■ **Entries**:
----------

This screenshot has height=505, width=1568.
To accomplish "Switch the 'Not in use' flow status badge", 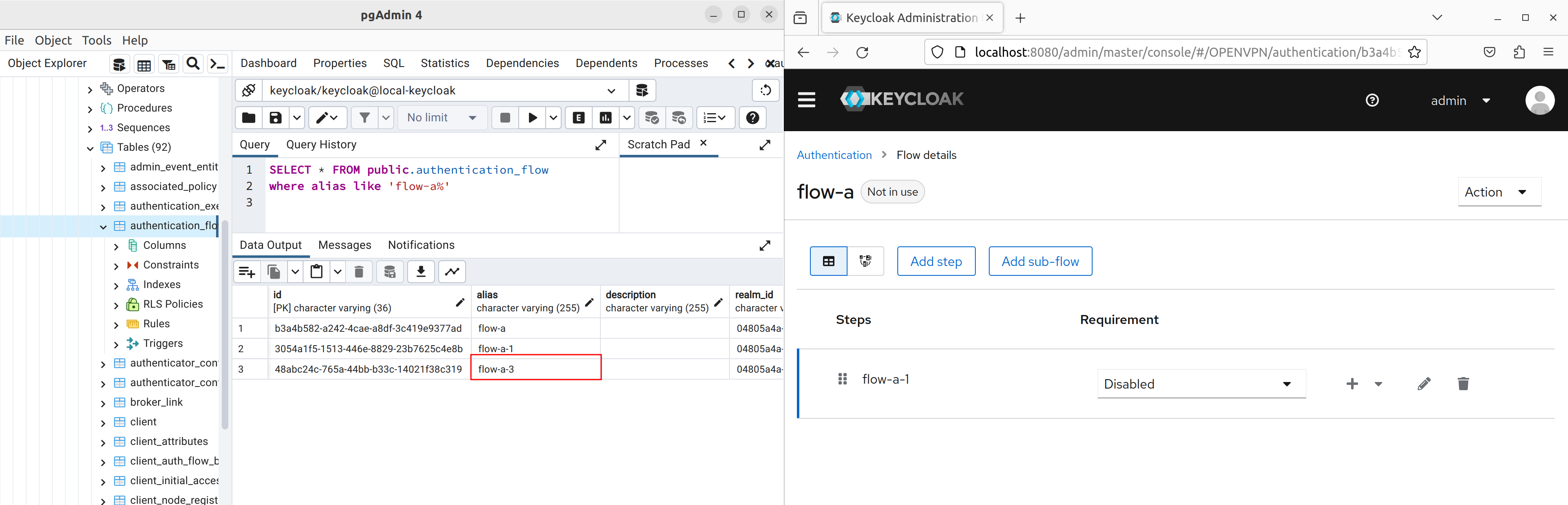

----------

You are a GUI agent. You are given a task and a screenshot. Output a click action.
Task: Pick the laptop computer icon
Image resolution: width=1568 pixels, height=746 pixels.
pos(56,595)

----------

■ **Stated goal**:
Count the lines in the entries above that contain the string "height", treating case as significant. Reply with the number alone.

■ **Expected answer**:
2